The four, aged between 16 and 22, were seized during large-scale dawn raids across Sydney on Wednesday after police employee Curtis Cheng was shot outside the New South Wales state police headquarters last week.
Farhad Jabar, 15, shot the 58-year-old in the back of the head while reportedly shouting religious slogans, before being gunned down in an exchange of fire with police.
The Sydney Morning Herald, citing police sources, said Jabar was allegedly recruited by a group of extremists in western Sydney, who thought they were under too much surveillance to carry out the murder themselves.
New South Wales Police Commissioner Andrew Scipione said it was clear Jabar was radicalized and had “terrorist links,” but there was not enough evidence to hold three of the four men detained. An 18-year-old remains behind bars.

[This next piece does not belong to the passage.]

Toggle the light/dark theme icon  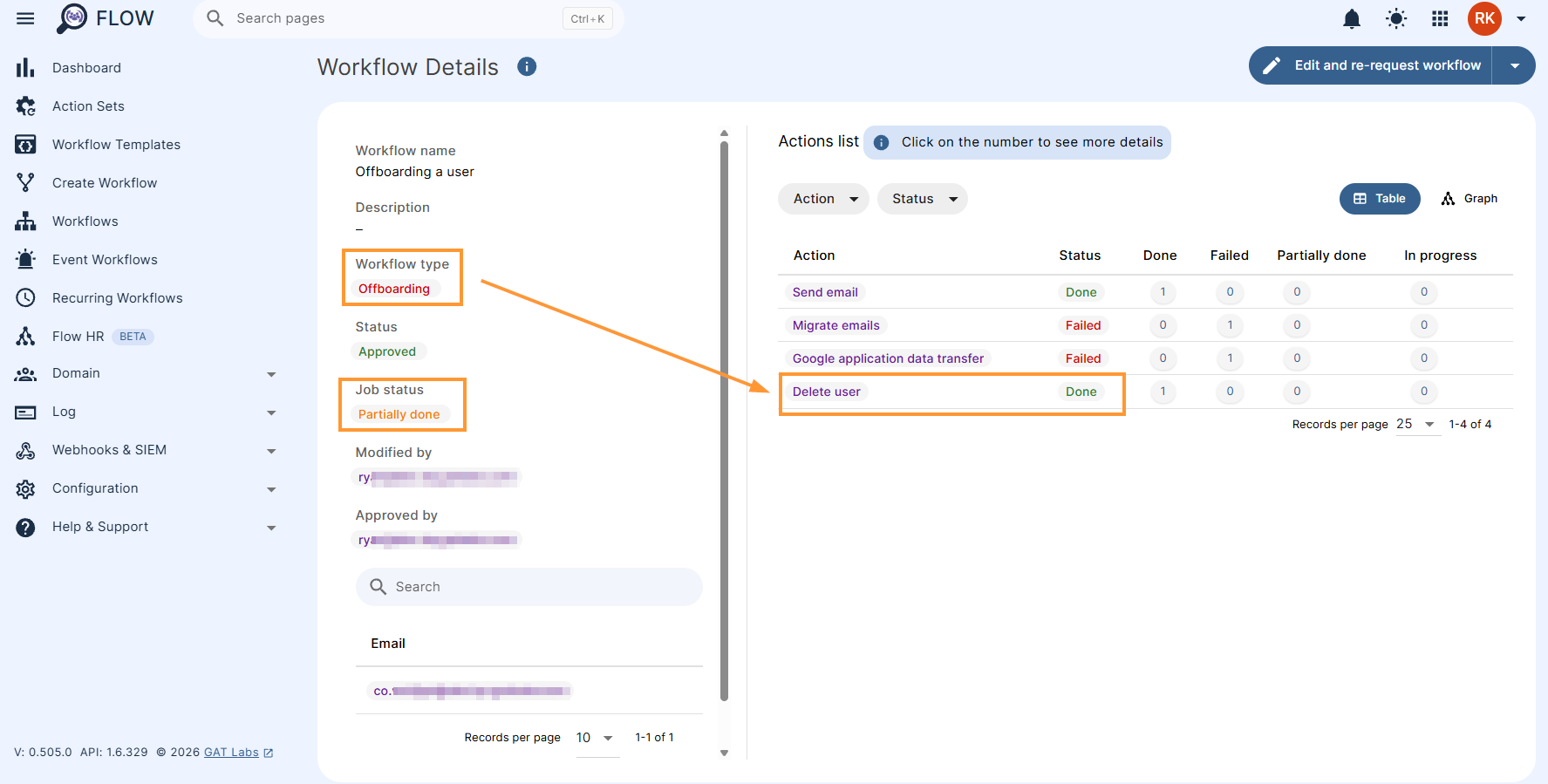click(x=1396, y=18)
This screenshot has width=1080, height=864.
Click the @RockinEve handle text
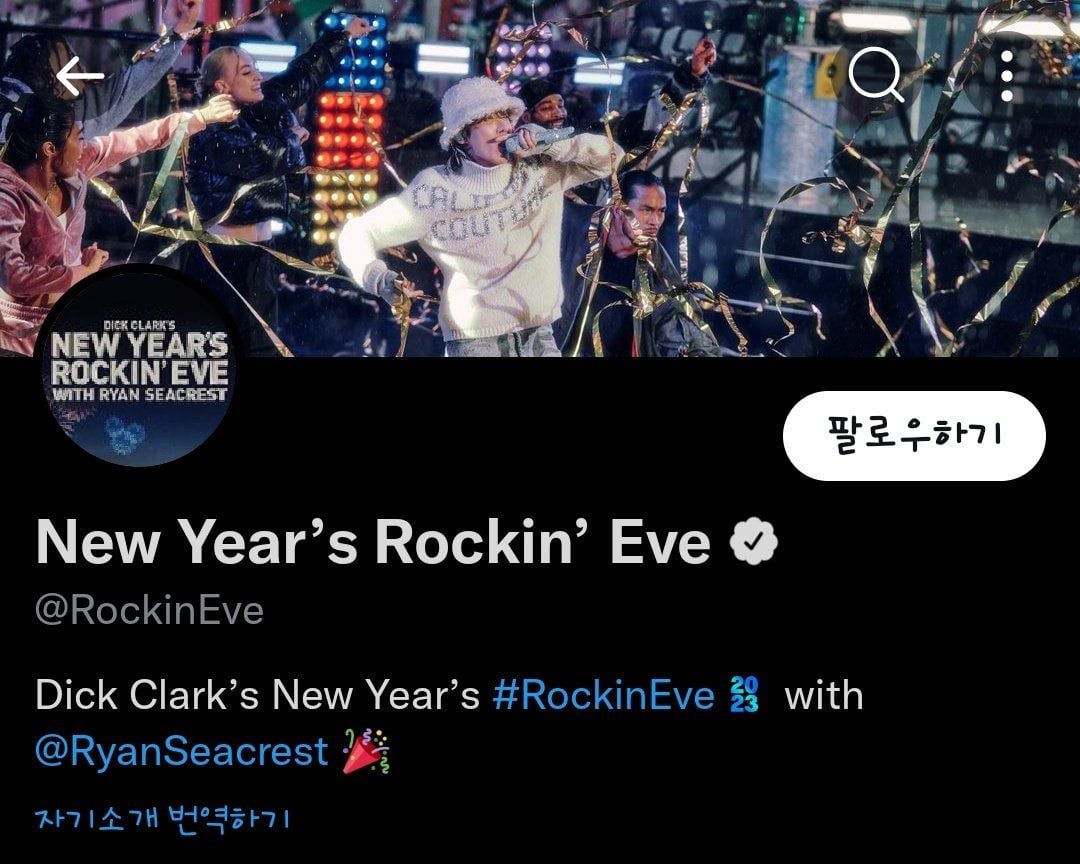[149, 610]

“Only when we have sufficient evidence that can put us in a position where we can charge an offender” can suspects be brought to justice, he told commercial radio station 2GB. “We’ve taken a lot of material during the course of these searches and that’s going to take us a long time to go through... It’s incredibly frustrating for us.”
Australian Prime Minister Malcolm Turnbull has said the attack “appears to have been an act of terrorism.”
The Sydney Daily Telegraph reported that two of the four detained were linked to an alleged plot to behead a “non-believer” in Sydney last year ordered by the Islamic State group, which police foiled. It also said CCTV footage from Parramatta Mosque in western Sydney showed Jabar meeting several men in the lead-up to the killing.
Police have yet to confirm this or why Cheng, a police accountant, was targeted.
Canberra is concerned about the prospect of lone-wolf attacks by individuals inspired by groups such as Islamic State and has cracked down on Australians attempting to travel to conflict zones, including Syria and Iraq.
The authorities lifted the terror threat alert to high a year ago, introduced new national security laws and have conducted several counterterrorism raids.
In September last year, Melbourne police shot dead a “known terror suspect” who stabbed two officers and in December, Iranian-born self-styled cleric Man Haron Monis and two hostages were killed following a 17-hour siege at a Sydney cafe.